As an experiment, I created a PySpark App with the code example Inferring Behavior from Text-Message Data and I ran it on my computer with some network traffic as an standalone Spark cluster. It didn't take too long (382 ms for 27 MB of raw data). Now, I'm considering to scale this method to the full cluster and the hole data (24 MB per second).

So, my main concern is what do I have to consider for the implementation?

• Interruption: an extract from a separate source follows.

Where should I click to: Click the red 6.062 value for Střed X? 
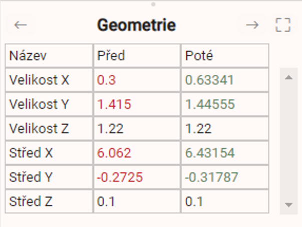(x=114, y=153)
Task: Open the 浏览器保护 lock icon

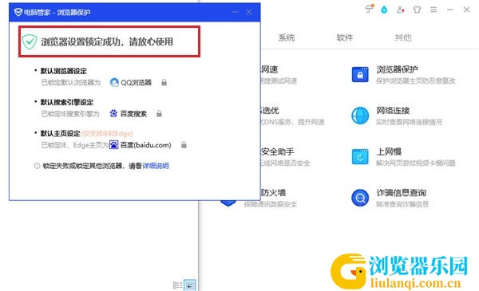Action: tap(360, 74)
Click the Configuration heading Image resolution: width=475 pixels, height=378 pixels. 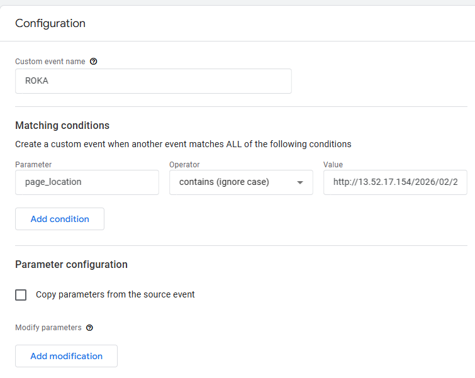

NOTE: In the book we can look at the following warning under A Note on Big Data

Paradoxically, big data's predictive analytic problems are actually
solved by relatively simple algorithms [2][4]. Thus we can argue that
big data's prediction difficulty does not lie in the algorithm used,
but instead on the computational difficulties of storage and execution
on big data. (One should also consider Gelman's quote from above and
ask "Do I really have big data?" ).

The much more difficult analytic problems involve medium data and,
especially troublesome, really small data. Using a similar argument as
Gelman's above, if big data problems are big enough to be readily
solved, then we should be more interested in the not-quite-big enough
datasets.

I thought Davidson-Pilon's warning about using Bayesian methods with big data was a problem reflected in the performance, but it isn't. So, what do I have to take in consideration when I apply Bayesian methods to a big data problem?

(I reviewed the references and actually I think my situation qualifies as a medium data problem.)

Best Answer

Author here. There are a few points I can elaborate on:

  1. Your data is going to be distributed across many computers in a real cluster, so each computer has a fraction of the data. Locally, then, the computations should run fine. But the question next is: how do you combine all these inferences? Sure you could just merge the traces from each computer, but then you haven't gained anything from having all this extra data.

  2. As the data increases, the posterior (typically) becomes more and more peaked and narrow, and the rest of the space is much flatter, which means the MCMC algorithm will have a hard time finding the location of the posterior (assume it starts far away). This really affects convergence.

  3. My note also applies to the number of unknown variables - with more variables, the space the posterior lives in higher and higher dimensions, so convergence of the MCMC is less guaranteed. Typically big data comes with more unknown variables.